Source records
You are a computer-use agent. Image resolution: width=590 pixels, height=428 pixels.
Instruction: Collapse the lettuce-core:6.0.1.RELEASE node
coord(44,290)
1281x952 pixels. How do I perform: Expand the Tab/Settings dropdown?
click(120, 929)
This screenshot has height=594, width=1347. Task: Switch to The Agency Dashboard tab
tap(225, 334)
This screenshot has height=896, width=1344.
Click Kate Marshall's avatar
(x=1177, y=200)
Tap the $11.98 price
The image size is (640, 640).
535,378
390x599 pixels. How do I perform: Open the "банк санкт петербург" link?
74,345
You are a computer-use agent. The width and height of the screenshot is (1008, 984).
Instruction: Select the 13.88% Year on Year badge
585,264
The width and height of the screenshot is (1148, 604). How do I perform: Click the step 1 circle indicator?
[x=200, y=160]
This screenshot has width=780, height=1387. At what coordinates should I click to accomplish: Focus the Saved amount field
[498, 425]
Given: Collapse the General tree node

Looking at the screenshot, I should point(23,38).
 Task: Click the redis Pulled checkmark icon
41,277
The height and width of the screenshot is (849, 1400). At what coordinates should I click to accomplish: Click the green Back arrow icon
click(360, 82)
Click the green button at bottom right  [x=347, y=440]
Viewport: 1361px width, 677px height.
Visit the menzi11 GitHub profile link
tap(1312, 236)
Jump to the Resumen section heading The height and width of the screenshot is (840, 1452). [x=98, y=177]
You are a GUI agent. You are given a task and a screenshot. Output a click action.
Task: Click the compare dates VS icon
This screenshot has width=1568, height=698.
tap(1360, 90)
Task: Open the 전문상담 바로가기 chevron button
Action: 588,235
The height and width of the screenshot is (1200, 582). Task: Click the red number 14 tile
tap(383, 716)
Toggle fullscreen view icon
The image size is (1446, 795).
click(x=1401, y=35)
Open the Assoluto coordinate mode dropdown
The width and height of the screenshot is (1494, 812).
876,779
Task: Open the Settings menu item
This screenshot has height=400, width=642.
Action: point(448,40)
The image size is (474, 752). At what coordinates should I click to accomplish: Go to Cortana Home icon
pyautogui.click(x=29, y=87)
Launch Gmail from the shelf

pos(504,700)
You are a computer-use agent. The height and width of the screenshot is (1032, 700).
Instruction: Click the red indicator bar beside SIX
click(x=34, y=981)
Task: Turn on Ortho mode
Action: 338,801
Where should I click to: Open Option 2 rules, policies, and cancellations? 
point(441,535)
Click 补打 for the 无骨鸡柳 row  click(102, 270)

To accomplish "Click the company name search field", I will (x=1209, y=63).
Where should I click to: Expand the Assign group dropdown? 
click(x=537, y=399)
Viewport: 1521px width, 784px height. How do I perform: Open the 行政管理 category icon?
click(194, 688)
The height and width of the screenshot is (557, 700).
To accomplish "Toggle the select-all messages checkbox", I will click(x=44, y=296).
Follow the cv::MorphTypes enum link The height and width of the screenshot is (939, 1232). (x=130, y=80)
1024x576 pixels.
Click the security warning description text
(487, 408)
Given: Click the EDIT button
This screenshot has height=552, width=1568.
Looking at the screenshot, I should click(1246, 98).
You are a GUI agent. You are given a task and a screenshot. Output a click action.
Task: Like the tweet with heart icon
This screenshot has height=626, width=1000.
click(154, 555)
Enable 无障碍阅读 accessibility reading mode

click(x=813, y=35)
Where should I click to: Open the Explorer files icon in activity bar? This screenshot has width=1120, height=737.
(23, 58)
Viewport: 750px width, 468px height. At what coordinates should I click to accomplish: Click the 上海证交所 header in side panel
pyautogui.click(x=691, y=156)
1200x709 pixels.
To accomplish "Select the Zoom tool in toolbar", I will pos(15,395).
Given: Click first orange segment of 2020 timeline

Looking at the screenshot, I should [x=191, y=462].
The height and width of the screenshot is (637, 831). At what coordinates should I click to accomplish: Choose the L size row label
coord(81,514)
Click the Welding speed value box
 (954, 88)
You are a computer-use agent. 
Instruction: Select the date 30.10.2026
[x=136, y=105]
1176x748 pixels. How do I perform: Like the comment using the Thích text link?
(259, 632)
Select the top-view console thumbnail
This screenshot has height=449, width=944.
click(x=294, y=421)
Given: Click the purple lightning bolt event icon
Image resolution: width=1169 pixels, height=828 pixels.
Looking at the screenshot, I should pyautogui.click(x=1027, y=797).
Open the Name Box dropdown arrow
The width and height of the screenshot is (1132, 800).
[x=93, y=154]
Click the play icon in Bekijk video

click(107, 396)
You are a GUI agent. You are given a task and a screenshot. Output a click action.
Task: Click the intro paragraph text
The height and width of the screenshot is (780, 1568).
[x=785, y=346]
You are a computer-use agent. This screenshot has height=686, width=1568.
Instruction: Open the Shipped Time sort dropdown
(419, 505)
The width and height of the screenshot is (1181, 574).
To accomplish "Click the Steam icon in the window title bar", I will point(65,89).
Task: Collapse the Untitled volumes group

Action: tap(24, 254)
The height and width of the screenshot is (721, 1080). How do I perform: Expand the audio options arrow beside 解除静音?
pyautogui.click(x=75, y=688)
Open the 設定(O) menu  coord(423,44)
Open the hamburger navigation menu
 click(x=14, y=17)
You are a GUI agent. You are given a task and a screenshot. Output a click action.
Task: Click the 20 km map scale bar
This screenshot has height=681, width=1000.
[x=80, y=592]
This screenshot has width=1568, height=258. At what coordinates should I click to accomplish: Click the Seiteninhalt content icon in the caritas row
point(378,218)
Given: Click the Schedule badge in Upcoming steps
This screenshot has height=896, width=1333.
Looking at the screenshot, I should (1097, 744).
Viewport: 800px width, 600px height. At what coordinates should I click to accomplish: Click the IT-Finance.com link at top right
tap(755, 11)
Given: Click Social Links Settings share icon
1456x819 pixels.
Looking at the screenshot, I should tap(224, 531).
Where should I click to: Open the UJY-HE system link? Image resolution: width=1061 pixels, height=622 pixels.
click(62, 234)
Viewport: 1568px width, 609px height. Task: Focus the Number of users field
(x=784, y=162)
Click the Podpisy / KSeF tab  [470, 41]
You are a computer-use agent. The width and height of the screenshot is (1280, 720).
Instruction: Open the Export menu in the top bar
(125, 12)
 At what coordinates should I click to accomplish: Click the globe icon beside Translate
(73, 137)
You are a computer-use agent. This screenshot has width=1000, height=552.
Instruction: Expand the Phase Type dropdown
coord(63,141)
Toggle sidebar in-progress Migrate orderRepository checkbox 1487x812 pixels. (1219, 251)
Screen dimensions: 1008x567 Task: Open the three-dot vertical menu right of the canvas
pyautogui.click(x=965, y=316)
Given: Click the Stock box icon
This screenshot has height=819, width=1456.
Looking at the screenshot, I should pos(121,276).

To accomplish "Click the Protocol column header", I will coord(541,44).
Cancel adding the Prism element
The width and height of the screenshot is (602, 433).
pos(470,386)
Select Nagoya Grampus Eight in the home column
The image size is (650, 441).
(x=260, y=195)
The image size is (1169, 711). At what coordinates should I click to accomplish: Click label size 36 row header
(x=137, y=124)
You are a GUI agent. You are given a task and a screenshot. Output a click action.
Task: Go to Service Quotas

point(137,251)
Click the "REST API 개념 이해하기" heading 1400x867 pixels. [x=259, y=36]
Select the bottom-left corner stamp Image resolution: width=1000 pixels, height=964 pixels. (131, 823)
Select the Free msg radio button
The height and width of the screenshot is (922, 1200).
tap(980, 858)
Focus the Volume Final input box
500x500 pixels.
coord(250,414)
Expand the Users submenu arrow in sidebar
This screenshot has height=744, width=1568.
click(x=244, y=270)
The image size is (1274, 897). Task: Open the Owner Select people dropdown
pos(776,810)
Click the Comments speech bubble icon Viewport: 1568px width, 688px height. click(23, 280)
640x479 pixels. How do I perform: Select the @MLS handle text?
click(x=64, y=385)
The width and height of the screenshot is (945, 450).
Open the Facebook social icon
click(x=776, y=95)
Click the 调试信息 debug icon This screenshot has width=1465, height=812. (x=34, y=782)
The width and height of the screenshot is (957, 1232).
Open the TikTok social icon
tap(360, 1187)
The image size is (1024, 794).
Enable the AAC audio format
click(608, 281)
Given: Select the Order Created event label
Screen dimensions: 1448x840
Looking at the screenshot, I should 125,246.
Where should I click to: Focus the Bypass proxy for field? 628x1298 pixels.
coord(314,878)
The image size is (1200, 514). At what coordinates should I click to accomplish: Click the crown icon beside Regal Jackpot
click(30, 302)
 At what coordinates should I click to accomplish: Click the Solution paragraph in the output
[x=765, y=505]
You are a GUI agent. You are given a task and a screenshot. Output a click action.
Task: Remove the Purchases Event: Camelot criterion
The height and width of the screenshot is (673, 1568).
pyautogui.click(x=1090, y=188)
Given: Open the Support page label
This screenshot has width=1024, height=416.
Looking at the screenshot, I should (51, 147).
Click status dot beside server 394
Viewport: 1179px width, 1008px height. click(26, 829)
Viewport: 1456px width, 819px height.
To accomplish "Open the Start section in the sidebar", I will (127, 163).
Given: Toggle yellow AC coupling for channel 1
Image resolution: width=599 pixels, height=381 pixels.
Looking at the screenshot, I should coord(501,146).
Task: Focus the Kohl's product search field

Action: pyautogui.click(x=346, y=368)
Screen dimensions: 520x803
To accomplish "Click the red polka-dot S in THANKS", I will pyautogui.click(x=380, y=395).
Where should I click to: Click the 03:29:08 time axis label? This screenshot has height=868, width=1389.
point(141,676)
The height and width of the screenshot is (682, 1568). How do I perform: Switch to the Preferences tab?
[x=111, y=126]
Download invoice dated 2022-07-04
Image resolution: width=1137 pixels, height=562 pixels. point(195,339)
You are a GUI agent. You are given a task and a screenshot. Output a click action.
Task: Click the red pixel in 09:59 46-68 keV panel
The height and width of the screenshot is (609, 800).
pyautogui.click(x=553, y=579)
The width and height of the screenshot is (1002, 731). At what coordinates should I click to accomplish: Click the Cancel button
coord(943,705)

* EXERCISE: Arrange the lines of the material as a numbered list, omitting blank lines, starting at the first line and ending at the line that contains "Jump to the".

* EXERCISE RESULT:
1. You are a computer-use agent. Image resolution: width=590 pixels, height=428 pixels.
2. Instruction: Collapse the lettuce-core:6.0.1.RELEASE node
3. coord(44,290)
4. 1281x952 pixels. How do I perform: Expand the Tab/Settings dropdown?
5. click(120, 929)
6. This screenshot has height=594, width=1347. Task: Switch to The Agency Dashboard tab
7. tap(225, 334)
8. This screenshot has height=896, width=1344.
9. Click Kate Marshall's avatar
10. (x=1177, y=200)
11. Tap the $11.98 price
12. The image size is (640, 640).
13. 535,378
14. 390x599 pixels. How do I perform: Open the "банк санкт петербург" link?
15. 74,345
16. You are a computer-use agent. The width and height of the screenshot is (1008, 984).
17. Instruction: Select the 13.88% Year on Year badge
18. 585,264
19. The width and height of the screenshot is (1148, 604). How do I perform: Click the step 1 circle indicator?
20. [x=200, y=160]
21. This screenshot has width=780, height=1387. At what coordinates should I click to accomplish: Focus the Saved amount field
22. [498, 425]
23. Given: Collapse the General tree node
24. Looking at the screenshot, I should point(23,38).
25.  Task: Click the redis Pulled checkmark icon
26. 41,277
27. The height and width of the screenshot is (849, 1400). At what coordinates should I click to accomplish: Click the green Back arrow icon
28. click(360, 82)
29. Click the green button at bottom right  [x=347, y=440]
30. Viewport: 1361px width, 677px height.
31. Visit the menzi11 GitHub profile link
32. tap(1312, 236)
33. Jump to the Resumen section heading The height and width of the screenshot is (840, 1452). [x=98, y=177]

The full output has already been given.